What the heck does that mean? Have heard this arguement used so many times and I personally think its a lame one. You have guys who in the NBA put up amazing numbers then get to the international game and throw up blanks. Why is that? As a basketball player shouldnt your game be able to translate anywhere at anytime.


----------



## futuristxen (Jun 26, 2003)

The international game is almost a diffrent sport. From Game time to lane shape. There's so many radical diffrences, that it favors certain playing styles over others.


----------



## HKF (Dec 10, 2002)

It favors less talented players being able to compete on the court. Think about how close the three point line is and how so many of the International teams build their games specifically around pick and pop. Now if you put them in the NBA with our specific rules, those teams would lose an awful lot. Simply because they have to play in the paint, a three point offense over 82 games at 23'9 feet is difficult to maintain and you have to actually defend and can't just play a zone with a man sitting in the middle.

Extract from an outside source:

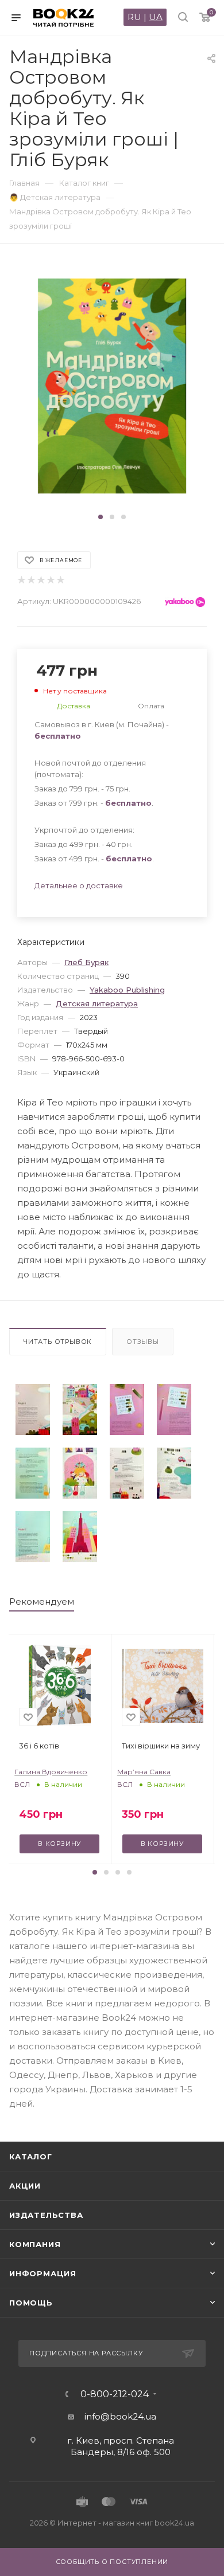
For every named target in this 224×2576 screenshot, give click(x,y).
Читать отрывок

It's just a different game.


----------



## Diable (Apr 26, 2005)

Main difference is brought on by the trapezoid.That makes post up players less effective,especially a guy like Shaq who wants to make a powerdribble,lower his shoulder and dunk.The end result is that European bigmen develop much greater perimeter skills so that small forwards play like guards and power forwards play like small forwards.

Of course the 3pt line is 20'3" so you have to guard everyone out there and everyone gets used to shooting them since it's not a difficult shot if you can get open looks.


----------



## Sir Patchwork (Jan 12, 2005)

HKF said:


> It favors less talented players being able to compete on the court.


I disagree that it favors less talented players. I think it favors less athletic players. The NBA tries to open things up for it's athletes to have space, but in internationall ball, teams can take that space away and be within the rules. Then it becomes a matter of talent vs. talent. USA is as talented or more talented than any other team, but what makes them dominant is their huge advantage athletically, but when teams can neutralize that huge advantage, the games can be close.


----------